Les personnes en situation de handicap n’existent pas

(24heures)

Dans la rubrique « l’Invité » Sébastien Kessler regrette le peu d’ambition de la politique en faveur de «la minorité la plus importante à laquelle chacun peut, du jour au lendemain, appartenir».


Sébastien Kessler Conseiller communal PS, Lausanne, membre du comité d’Inclusion Handicap

 

Les handicapés ne servent à rien et coûtent cher! Car si l’inverse était vrai, si au contraire ils rapportaient quelque chose, un «plus» à la société, on n’en serait pas là. Là, au point où l’inclusion est devenue une quasi-mode, reprise à tire-larigot jusqu’à être vidée de son sens. Là, au point où les personnes et les familles concernées mènent au jour le jour, jusqu’à l’épuisement, une vie de combat. Un seuil qui ne devrait plus exister à l’entrée d’une bibliothèque. Ou, plus grave, un abus à jamais étouffé par manque d’éducation sexuelle adaptée, manque de formation des professionnels et de temps accordé à l’expression des sentiments et ressentis. Enfin, face à des transitions de vie anxiogènes: ma fille, avec une trisomie, pourra-t-elle entrevoir un futur digne et autodéterminé à sa majorité? Petits ou grands, ces combats doivent cesser.

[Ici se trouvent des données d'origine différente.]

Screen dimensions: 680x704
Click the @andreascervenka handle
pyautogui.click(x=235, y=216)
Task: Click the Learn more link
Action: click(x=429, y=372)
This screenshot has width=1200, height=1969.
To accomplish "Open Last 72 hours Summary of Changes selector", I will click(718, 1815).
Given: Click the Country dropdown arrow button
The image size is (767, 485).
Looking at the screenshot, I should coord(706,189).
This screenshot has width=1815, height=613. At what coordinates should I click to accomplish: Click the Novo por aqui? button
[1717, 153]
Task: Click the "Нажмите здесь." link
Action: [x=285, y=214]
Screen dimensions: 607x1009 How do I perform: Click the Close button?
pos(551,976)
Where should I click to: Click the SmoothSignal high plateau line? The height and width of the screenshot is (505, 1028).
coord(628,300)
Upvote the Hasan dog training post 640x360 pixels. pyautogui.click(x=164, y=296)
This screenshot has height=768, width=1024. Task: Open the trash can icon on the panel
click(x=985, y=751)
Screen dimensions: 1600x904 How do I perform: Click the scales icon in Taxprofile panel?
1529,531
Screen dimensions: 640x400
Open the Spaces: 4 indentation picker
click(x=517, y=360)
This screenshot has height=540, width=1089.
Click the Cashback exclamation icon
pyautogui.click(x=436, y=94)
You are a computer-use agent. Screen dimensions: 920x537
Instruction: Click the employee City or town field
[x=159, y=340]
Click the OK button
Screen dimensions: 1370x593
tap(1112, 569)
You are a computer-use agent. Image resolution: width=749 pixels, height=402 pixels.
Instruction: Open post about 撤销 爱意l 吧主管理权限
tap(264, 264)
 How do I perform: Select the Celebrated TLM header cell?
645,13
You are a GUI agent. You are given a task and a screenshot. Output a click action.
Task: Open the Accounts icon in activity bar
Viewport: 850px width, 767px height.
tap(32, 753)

«Côté politique, ce n’est jamais un sujet, le handicap.»

Bien entendu, la question «que rapportent-ils?» a peu de sens. Sans bénéfice flagrant, des populations entières seraient décimées à ce titre, handicapées ou pas. La question irrite parce qu’elle traduit l’ambivalence envers l’inclusion sociale. Entre utilitarisme et valeur économique. Entre indifférence et cette petite voix qui nous prévient qu’un jour, probablement, nous aussi nous souffrirons d’un handicap. Cette indifférence me fâche.

En attendant, personne n’est réellement sur la touche, l’état social y veille, du moins on s’en persuade. Mais lorsqu’on parle d’école inclusive – simplement une bonne école, soit dit en passant – c’est «oui, mais pas dans cette classe, l’enfant autiste».

Côté politique, ce n’est jamais un sujet, le handicap. C’est oublier que les personnes en situation de handicap constituent entre un quart et un cinquième de la population, que cette statistique croît sans cesse et qu’il s’agit probablement de la minorité la plus importante à laquelle chacun peut, du jour au lendemain, appartenir.

Et si parfois les politiques s’emparent de la question, c’est pour acquiescer tous bords confondus ou voter dans une méconnaissance feinte des réalités vécues. Preuve en est la pauvre considération portée à l’assurance invalidité ou à la thématique enlisée de l’emploi des personnes «autrement capables». Dans la formation comme dans l’emploi, on a les moyens de ses ambitions; en Suisse, c’est l’ambition qui manque.

Trains inaccessibles

Alors non, tout ne va pas bien. À l’heure d’écrire ces lignes, fort est à craindre que les futurs trains Dosto ne seront pas accessibles comme nécessaire; l’arrêt du Tribunal fédéral le dira. Sous peu, l’ONU jugera la Suisse sur le respect de la Convention relative aux droits des personnes handicapées, une première; il est fort à parier qu’on peut mieux faire.

Enfin, si la triste et récente pandémie pouvait servir à quelque chose: ayons une pensée rationnelle, pas charitable, pour ceux qui, Covid ou pas Covid, vivent invisibles, dans l’isolement, avec de faibles revenus, une mobilité réduite, une compréhension défaillante, des relations amputées de toute proximité ou de contact physique.